Headache Research News — ScienceDaily
Is Migraine Tied to Complications in Pregnancy?
Feb. 25, 2022 Women with migraine may have a higher risk of pregnancy complications like preterm delivery, gestational high blood pressure and preeclampsia, according to a preliminary study. Researchers also found …
How Migraine Pain Signals Are Generated, and Blocked
Feb. 3, 2022 An international team of researchers has discovered that Schwann cells — which are abundant in the peripheral nervous system and create a protective sheath around nerve fibers — play an essential …
New Findings About Cluster Headaches
Dec. 8, 2021 Debilitating cluster headaches commonly begin in childhood, but patients are not typically diagnosed until they are adults, according to new …
Possible Novel Migraine Therapy
May 5, 2021 By discovering a potential new cellular mechanism for migraines, researchers may have also found a new way to treat chronic …
Source link Headache research is constantly evolving, and new findings from scientists around the world are giving us new insights into headache disorders and treatments.
Recently published research in the journal ScienceDaily reveals new information about the causes and treatments of a variety of different headache types. In this article, we explore some of these new headaches research news developments.
The first is a study investigating the efficacy of Botox® injections for migraine prevention. Researchers performed a randomized, double-blind trial of 79 patients who suffered from chronic migraine. Half of the participants received Botox® injections every 12 weeks for 48 weeks, while the other half received placebo injections. After the intervention period, researchers found that the treatment group had significantly fewer migraines with fewer days of pain than the placebo group.
The second study looked at the link between sleep duration and headache intensity. Results from this study showed that extended sleep duration was associated with a reduction in headache intensity. Furthermore, it was found that getting seven to eight hours of sleep per night was optimal for reducing headache intensity. These results suggest that sleep may be a modifiable behavior that could be effective in managing headache symptoms.

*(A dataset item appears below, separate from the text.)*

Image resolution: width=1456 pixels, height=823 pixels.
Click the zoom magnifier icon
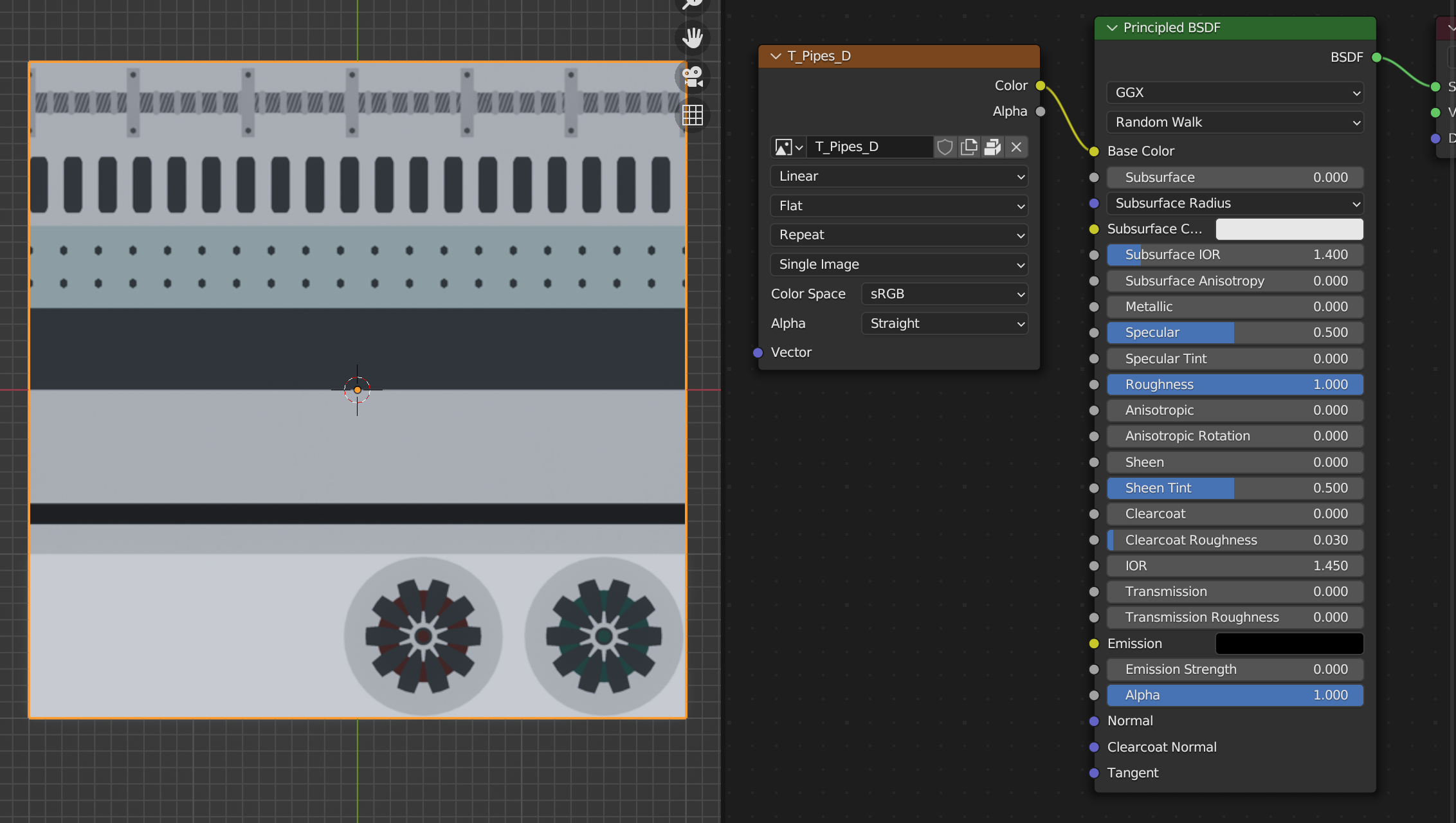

Finally, a third study provided evidence regarding the role of stress in the development and worsening of headache symptoms. The study found that stress is associated with increased headache frequency and intensity. Additionally, it was found that persons with higher stress levels were more likely to be prescribed higher doses of headache medications.

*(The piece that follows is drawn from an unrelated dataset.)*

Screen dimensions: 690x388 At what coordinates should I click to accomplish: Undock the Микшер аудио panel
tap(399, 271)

These research findings identified in ScienceDaily provide us with important information regarding the causes and treatments of headache disorders. With each new discovery, we are able to better understand headache disorders and develop more effective treatments. As we continue to build on our knowledge, we can be hopeful that further breakthroughs will lead to better treatments and ultimately, better outcomes for those suffering from headaches.